Give only the number of lines in the records that contain the word "computer".

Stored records
• • • • • • •

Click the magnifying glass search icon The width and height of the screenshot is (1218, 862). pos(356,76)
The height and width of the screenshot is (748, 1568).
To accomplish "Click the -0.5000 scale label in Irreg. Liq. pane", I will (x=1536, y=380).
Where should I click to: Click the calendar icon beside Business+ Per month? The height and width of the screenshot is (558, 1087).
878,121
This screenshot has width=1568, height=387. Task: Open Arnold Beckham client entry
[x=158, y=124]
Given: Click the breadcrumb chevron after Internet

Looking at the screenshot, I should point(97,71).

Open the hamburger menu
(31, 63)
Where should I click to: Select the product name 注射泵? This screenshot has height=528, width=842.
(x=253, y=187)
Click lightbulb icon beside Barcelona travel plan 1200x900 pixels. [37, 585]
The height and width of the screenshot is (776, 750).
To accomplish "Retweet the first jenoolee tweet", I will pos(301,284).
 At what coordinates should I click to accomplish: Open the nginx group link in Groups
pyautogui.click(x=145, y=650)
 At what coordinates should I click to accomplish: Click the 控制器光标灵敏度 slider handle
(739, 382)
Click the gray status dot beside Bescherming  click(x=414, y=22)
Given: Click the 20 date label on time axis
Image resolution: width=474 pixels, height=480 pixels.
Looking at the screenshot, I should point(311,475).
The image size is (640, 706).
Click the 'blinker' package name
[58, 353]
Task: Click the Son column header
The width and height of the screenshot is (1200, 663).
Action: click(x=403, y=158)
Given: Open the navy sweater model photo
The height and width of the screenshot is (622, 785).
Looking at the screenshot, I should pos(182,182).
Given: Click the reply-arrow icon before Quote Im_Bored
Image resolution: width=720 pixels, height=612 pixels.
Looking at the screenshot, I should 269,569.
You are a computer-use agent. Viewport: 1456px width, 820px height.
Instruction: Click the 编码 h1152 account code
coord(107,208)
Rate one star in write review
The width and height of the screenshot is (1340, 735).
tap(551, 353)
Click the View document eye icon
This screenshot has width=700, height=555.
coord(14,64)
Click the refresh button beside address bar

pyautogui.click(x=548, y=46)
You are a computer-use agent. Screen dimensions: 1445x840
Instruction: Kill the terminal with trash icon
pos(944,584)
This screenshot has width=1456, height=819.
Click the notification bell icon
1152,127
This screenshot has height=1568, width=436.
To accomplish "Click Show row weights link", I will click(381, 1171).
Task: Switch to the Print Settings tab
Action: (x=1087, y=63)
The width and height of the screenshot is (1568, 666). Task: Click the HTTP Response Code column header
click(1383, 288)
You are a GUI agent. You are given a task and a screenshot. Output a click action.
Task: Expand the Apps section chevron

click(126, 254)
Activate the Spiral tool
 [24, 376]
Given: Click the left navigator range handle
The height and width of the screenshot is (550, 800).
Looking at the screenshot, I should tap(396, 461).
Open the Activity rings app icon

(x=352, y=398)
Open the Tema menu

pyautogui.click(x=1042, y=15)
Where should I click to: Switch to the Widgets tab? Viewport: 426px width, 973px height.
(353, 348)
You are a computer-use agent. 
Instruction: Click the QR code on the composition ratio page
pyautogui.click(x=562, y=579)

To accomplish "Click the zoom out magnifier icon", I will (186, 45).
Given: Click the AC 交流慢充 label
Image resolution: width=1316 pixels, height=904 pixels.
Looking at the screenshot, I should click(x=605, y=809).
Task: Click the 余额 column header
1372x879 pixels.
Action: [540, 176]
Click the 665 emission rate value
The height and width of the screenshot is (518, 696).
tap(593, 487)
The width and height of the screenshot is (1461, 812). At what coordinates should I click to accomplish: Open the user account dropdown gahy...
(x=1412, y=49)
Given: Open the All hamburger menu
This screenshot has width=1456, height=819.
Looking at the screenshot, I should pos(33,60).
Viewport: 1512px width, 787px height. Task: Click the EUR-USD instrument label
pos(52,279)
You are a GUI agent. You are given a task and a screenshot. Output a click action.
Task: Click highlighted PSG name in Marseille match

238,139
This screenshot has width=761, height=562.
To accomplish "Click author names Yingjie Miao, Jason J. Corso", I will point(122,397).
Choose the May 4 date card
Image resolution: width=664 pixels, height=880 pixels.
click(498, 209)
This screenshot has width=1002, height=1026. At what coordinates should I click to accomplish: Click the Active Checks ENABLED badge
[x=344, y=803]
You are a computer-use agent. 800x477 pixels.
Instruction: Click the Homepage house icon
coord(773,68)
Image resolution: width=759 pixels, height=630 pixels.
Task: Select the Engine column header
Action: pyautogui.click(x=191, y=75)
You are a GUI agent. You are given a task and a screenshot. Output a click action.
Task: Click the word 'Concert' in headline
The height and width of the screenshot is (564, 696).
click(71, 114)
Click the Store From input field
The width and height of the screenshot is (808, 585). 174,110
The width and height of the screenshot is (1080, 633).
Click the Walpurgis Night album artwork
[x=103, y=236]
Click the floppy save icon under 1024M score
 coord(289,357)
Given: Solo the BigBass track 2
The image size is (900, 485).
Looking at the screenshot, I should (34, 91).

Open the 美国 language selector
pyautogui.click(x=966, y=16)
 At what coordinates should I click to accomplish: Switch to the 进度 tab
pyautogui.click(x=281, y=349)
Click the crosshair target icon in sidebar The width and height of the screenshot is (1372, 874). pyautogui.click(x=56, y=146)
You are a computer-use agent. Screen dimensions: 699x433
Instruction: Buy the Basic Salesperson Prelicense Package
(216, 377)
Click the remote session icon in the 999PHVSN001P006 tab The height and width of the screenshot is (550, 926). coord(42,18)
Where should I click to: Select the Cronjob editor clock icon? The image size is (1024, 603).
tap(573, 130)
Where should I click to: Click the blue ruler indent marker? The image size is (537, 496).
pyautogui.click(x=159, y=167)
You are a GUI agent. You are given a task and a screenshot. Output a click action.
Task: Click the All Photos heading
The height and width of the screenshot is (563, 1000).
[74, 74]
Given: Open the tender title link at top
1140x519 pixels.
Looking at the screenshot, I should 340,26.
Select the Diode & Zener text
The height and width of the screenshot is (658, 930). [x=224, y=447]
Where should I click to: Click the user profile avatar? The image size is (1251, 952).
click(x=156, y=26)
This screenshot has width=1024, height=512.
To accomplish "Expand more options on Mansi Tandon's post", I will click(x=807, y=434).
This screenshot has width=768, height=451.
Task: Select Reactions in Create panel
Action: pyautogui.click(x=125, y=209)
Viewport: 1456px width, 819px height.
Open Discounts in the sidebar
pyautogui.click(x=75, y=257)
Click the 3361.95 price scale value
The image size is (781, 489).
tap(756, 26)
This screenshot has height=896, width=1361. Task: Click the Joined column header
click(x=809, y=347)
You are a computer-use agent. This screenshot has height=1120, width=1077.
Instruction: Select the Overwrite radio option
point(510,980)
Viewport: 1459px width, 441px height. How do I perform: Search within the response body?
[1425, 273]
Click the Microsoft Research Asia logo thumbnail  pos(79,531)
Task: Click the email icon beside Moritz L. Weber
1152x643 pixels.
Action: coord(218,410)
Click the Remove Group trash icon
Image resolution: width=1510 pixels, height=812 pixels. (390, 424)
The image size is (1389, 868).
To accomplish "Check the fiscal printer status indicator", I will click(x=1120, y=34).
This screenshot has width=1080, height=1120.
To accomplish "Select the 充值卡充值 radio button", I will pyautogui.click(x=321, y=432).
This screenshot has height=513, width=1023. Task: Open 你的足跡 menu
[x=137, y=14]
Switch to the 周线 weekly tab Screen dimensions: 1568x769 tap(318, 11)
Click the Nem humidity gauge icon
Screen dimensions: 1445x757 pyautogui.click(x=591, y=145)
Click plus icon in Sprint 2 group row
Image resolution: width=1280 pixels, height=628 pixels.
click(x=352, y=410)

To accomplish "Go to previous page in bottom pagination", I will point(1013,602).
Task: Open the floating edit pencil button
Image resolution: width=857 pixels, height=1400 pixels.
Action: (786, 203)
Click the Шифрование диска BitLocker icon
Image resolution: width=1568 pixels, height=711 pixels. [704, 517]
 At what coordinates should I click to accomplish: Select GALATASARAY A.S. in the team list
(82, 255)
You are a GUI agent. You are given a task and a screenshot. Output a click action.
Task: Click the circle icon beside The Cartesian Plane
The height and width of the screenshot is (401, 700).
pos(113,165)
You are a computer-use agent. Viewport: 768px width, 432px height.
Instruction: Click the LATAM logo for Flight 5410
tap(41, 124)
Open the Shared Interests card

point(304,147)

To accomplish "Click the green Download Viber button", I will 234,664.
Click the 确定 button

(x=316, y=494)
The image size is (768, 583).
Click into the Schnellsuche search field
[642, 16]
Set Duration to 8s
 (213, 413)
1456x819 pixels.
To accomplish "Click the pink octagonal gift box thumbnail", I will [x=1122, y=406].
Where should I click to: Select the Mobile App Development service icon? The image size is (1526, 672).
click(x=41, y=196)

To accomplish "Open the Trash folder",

• • • • • • •

◆ REPLY ◆
7